FIG. 2.

Gas6 activates Axl RTK in C57MG mammary cells. (A) Analysis of Axl and Rse RTK protein expression and regulation during the assessment of density growth arrest. C57MG cells were seeded as described for Fig. 1A, and the cellular lysates were prepared after 1, 2, 3, and 4 days by adding Laemmli loading buffer directly to the petri dish. Equal amounts of total proteins, as determined using the Bio-Rad assay, were loaded on SDS-PAGE gels and were blotted to nitrocellulose membranes. Western blots were decorated separately by using rabbit affinity-purified polyclonal antibodies for Axl, Gas1, and p27; a goat polyclonal antibody for Rse; or a monoclonal antibody for tubulin.

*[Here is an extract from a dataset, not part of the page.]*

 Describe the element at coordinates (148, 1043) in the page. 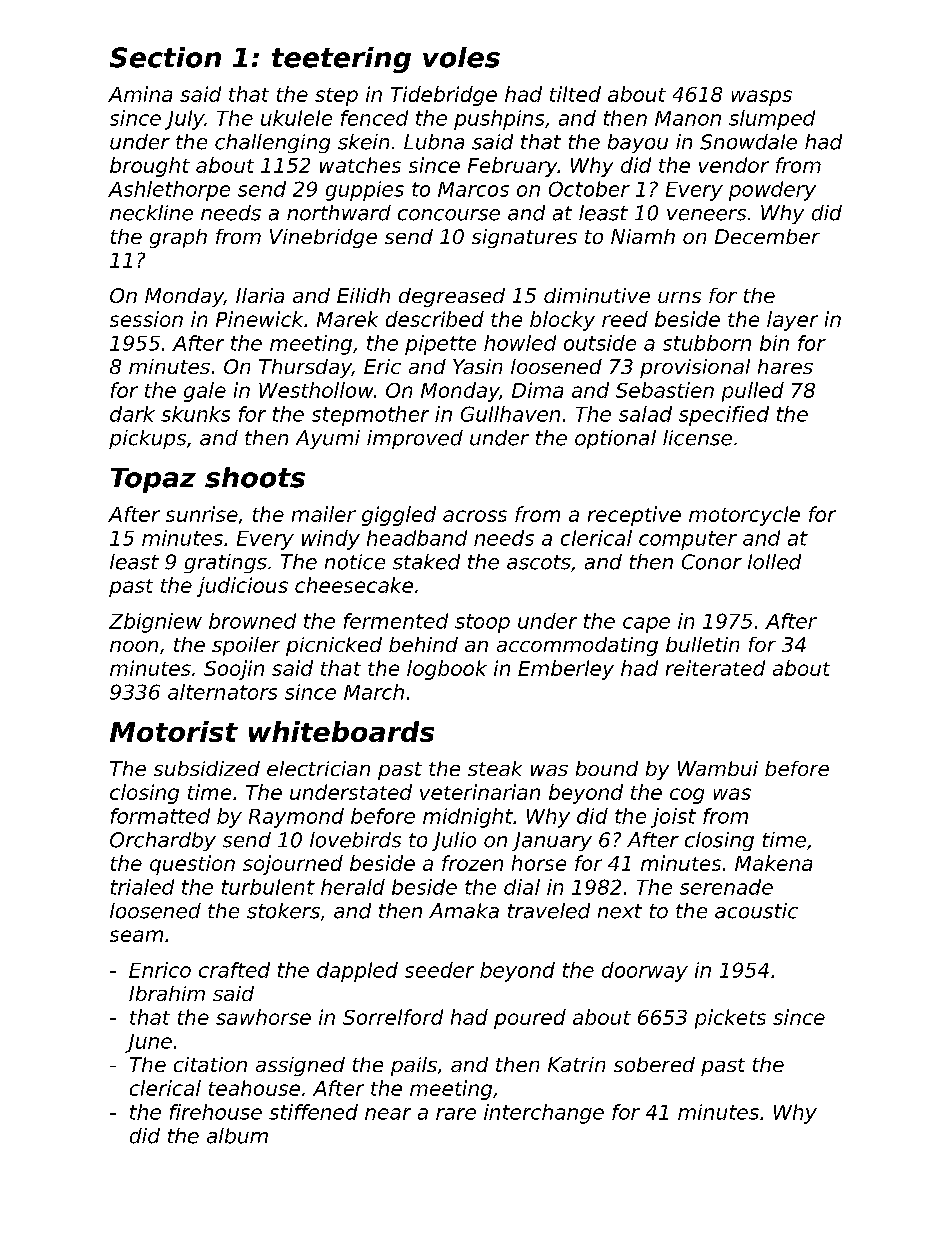

I see `June` at that location.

The complexes were evidenced by incubation with a secondary peroxidase-conjugated antibody and the ECL method. (B) Gas6 activates Axl RTK. Western blot analysis with antiphosphotyrosine antibodies of Axl and Rse RTKs immunoprecipitated (IP) from density-inhibited C57MG cells. Both antibodies recognizing the C-terminal region (upper panel) and the N-terminal region of Axl and Rse RTKs were used in this analysis. The results shown here are representative of several experiments. −, absence of Gas6; +, presence of Gas6.